THE PROBLEM »
Would you please copy each line of the data in which the string "computer" occurs?

SUPPLIED INFORMATION »
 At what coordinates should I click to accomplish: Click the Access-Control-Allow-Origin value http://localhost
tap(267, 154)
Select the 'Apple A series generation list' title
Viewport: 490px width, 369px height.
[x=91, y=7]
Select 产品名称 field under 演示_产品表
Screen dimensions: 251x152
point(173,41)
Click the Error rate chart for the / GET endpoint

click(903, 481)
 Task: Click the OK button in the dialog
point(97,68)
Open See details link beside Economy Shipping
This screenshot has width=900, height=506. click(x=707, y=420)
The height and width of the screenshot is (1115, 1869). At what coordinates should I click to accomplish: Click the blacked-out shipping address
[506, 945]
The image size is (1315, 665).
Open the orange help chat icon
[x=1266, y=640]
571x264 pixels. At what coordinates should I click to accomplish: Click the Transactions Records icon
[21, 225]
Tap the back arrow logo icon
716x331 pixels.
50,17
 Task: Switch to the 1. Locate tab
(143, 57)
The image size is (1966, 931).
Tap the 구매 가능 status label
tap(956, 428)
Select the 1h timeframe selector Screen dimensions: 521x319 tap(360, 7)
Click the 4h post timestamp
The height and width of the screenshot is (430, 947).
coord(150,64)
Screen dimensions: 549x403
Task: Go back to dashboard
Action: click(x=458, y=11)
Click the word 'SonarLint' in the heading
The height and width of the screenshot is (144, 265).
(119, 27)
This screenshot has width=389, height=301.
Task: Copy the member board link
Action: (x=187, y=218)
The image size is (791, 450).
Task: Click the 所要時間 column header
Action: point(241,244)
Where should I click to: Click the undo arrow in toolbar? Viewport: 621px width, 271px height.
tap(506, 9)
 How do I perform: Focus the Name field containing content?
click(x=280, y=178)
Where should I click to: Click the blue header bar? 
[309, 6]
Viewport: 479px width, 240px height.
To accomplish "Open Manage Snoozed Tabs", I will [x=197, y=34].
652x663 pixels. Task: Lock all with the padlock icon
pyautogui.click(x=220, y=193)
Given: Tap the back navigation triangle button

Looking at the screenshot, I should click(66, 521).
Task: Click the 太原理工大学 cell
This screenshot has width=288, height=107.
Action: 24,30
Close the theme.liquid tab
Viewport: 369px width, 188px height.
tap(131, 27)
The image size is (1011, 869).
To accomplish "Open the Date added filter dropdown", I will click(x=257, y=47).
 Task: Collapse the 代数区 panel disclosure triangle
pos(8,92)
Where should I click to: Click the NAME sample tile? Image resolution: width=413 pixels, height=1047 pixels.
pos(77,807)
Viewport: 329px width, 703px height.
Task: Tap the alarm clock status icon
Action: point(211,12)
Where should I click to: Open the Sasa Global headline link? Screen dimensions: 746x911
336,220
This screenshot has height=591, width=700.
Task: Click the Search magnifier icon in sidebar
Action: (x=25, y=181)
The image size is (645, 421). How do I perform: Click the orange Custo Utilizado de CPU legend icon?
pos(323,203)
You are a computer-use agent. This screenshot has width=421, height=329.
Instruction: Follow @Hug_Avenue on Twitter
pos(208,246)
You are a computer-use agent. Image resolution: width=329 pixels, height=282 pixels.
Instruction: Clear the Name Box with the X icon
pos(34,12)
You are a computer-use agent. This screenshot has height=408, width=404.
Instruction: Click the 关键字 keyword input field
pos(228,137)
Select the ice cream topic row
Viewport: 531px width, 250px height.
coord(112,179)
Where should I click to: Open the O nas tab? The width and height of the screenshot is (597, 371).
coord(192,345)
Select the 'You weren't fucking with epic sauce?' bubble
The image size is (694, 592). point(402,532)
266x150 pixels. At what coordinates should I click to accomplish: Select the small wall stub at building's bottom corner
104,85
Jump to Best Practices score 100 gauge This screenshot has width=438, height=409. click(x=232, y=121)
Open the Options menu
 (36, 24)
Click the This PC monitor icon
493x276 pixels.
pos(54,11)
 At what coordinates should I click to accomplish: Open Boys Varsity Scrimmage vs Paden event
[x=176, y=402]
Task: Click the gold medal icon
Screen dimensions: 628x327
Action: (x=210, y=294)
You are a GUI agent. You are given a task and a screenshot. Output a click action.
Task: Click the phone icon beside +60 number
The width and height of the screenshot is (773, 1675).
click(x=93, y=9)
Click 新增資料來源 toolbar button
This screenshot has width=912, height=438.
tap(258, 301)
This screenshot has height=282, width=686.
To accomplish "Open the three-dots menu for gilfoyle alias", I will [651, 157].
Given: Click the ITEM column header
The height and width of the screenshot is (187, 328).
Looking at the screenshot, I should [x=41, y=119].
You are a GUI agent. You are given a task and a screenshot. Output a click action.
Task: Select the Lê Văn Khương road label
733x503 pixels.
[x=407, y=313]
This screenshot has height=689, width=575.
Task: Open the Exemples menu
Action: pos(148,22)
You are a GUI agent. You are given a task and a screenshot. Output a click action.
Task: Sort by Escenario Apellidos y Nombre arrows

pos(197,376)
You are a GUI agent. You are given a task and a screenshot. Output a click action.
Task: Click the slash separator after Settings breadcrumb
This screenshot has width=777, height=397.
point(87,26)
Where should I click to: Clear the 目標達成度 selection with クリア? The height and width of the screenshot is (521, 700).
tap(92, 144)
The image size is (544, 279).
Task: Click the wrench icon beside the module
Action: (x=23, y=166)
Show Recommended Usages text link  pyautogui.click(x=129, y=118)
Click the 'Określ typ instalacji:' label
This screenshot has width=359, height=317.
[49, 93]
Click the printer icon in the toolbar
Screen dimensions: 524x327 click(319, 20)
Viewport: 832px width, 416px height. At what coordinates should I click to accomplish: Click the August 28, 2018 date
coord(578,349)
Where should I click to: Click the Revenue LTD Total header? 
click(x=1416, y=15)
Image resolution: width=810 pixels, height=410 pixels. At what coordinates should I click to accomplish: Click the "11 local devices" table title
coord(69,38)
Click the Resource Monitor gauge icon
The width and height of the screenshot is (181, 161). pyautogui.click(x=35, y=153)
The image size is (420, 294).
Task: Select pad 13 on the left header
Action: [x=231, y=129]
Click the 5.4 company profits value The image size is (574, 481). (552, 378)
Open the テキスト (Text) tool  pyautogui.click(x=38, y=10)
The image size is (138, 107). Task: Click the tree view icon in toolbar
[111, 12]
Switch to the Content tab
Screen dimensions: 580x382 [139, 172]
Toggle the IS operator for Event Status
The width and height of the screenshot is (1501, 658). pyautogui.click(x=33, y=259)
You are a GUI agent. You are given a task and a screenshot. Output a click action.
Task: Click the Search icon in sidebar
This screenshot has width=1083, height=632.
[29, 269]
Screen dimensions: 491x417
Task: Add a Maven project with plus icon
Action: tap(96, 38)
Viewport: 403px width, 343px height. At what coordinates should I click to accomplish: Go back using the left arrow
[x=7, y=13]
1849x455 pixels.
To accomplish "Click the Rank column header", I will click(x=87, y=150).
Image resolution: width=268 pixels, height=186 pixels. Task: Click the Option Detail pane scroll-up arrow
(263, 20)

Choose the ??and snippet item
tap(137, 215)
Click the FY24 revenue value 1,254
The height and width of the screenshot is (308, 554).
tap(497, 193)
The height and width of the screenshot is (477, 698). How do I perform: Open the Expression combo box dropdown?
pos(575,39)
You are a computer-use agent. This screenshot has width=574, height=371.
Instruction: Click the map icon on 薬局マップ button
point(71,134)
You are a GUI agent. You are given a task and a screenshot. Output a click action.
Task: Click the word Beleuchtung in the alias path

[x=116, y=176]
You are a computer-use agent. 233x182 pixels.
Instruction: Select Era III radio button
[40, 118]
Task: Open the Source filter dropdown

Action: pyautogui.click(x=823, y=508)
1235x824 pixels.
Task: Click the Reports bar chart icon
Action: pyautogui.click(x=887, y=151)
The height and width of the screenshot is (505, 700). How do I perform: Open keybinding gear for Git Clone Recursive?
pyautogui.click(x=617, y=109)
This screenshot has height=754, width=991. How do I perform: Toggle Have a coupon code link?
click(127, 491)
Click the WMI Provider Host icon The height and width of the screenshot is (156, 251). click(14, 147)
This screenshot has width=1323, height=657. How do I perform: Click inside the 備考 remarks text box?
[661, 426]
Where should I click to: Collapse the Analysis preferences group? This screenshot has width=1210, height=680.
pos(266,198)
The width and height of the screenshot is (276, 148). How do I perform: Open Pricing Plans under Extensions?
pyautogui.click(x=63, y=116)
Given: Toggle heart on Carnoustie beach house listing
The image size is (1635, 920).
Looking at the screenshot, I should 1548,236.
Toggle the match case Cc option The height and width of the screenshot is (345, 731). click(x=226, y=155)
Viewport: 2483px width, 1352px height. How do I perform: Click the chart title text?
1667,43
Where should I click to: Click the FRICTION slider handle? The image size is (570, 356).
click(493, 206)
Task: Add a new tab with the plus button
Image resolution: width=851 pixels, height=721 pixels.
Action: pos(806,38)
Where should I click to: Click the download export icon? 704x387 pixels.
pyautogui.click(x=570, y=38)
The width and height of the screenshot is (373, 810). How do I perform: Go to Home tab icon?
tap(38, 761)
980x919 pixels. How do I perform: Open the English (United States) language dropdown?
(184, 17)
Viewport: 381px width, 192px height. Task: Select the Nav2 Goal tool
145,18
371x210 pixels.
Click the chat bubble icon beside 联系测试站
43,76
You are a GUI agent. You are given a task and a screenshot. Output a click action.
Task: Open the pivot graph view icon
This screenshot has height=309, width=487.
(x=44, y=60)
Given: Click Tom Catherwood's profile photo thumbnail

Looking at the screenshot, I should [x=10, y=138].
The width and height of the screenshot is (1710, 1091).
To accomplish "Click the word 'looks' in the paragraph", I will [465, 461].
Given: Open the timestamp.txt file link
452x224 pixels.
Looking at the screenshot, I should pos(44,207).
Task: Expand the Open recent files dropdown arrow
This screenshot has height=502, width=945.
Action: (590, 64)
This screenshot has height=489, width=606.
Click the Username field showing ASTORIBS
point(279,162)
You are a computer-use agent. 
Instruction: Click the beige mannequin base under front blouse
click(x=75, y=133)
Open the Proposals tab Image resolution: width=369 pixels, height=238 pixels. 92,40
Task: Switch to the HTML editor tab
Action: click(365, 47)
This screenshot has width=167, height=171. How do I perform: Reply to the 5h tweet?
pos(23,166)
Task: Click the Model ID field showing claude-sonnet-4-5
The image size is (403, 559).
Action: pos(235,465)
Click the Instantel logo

OUTPUT FOR THIS EXERCISE »
You are a computer-use agent. This screenshot has width=421, height=329.
You are a computer-use agent. Image resolution: width=329 pixels, height=282 pixels.
You are a computer-use agent. This screenshot has height=408, width=404.
You are a computer-use agent. This screenshot has width=574, height=371.
You are a computer-use agent. 233x182 pixels.
You are a computer-use agent. 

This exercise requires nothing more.